Observe in Figures c and d, if we assume ideal geometry, with no gap between the unloaded interface bracket surface and the support wall surface, and that the rivets are undeformed in the unloaded state, then the undeformed length Ρ of either rivet is simply the sum of the bracket thickness h and the wall support thickenss t. That is,

\ell =h+t   (a)

By inspection of Figure d we immediately obtain the relations:

\tan \theta =\delta _{A}/\left(d+e\right)=\delta _{B}/e=\left(\delta _{A}-\delta _{B}\right)/d  (b)

Then we see that the rivet deformation are related as:

\delta _{A}=\delta _{B}\left(d+e\right) /e   and     \delta _{B}  = \delta _{A}e/\left(d+e\right)   (c)

We can model the rivets as elastic cylindrical bars in tension. Then from the principle of elementary strength of materials, we recall the relations:

\delta =F\ell /AE=\sigma \ell /E   (d)

where δ, F, \ell , A, and E are the deformation (elongation), the axial tension force, the rivet length, the rivet cross-section area, and the elastic modulus. By applying Eq. (d) with rivets A and B we have:

\delta _{A}=F_{A}\ell/AE =\sigma_{A} \ell /E    and    \delta _{B}=F_{B}\ell/AE =\sigma_{B} \ell /E    (e)

Recall from Example Analysis 19 that the stresses in rivets A and B due to the sudden loading by the block are:

\sigma _{A}=Wb\left(d+e\right)/ \left(\pi r^{2}\right)\left[\left(d+e\right)^{2}+e^{2} \right]  (f)

or

\sigma _{B}=2Wbe/\left(\pi r^{2}\right)\left[\left(d+e\right)^{2}+e^{2}   \right]   (g)

By substituting these results into Eq. (e) the rivet elongations become:

\delta _{A}=2Wb\left(d+e\right)\ell /E \left(\pi r^{2}\right)\left[\left(d+e\right)^{2}+e^{2} \right]   (h)

and

\delta _{B}=2Wbe\ell /E \left(\pi r^{2}\right)\left[\left(d+e\right)^{2}+e^{2} \right]   (i)

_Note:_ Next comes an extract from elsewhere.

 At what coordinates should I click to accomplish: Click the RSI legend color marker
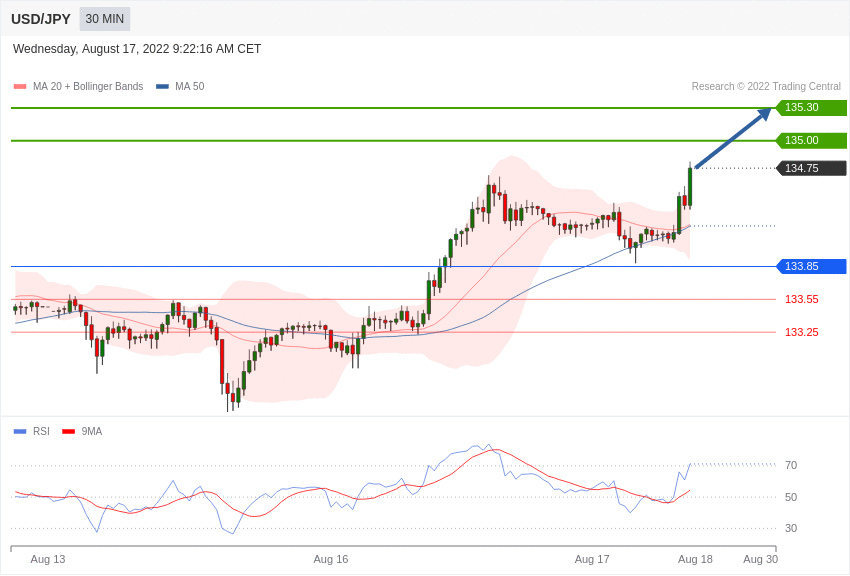click(x=20, y=432)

By substituting the results of Eqs. (h) and (i) into (b) the bracket rotation angle θ is given by:

\tan \theta=2Wbe\ell /E \left(\pi r^{2}\right)\left[\left(d+e\right)^{2}+e^{2} \right]  \simeq  \theta   (j)

Finally, by reviewing Figures a and b, the requested downward displacement δ of the block is seen to be:

\delta=b\theta=2Wb^{2}\ell /E \left(\pi r^{2}\right)\left[\left(d+e\right)^{2}+e^{2} \right]   (k)

Comments

1. For a small rotation θ, we can safely approximate tan θ by θ.
2. Observe in the principal result of Eq. (k) that neither the bracket thickness h nor the wall thickness t, appear in the expression. The reason is that the bracket is assumed to be rigid. In practice, however, if either (or both) of h or t is small, the rigidity assumption may be questionable. But also in practice, brackets are usually reinforced by a web as represented in Figure e.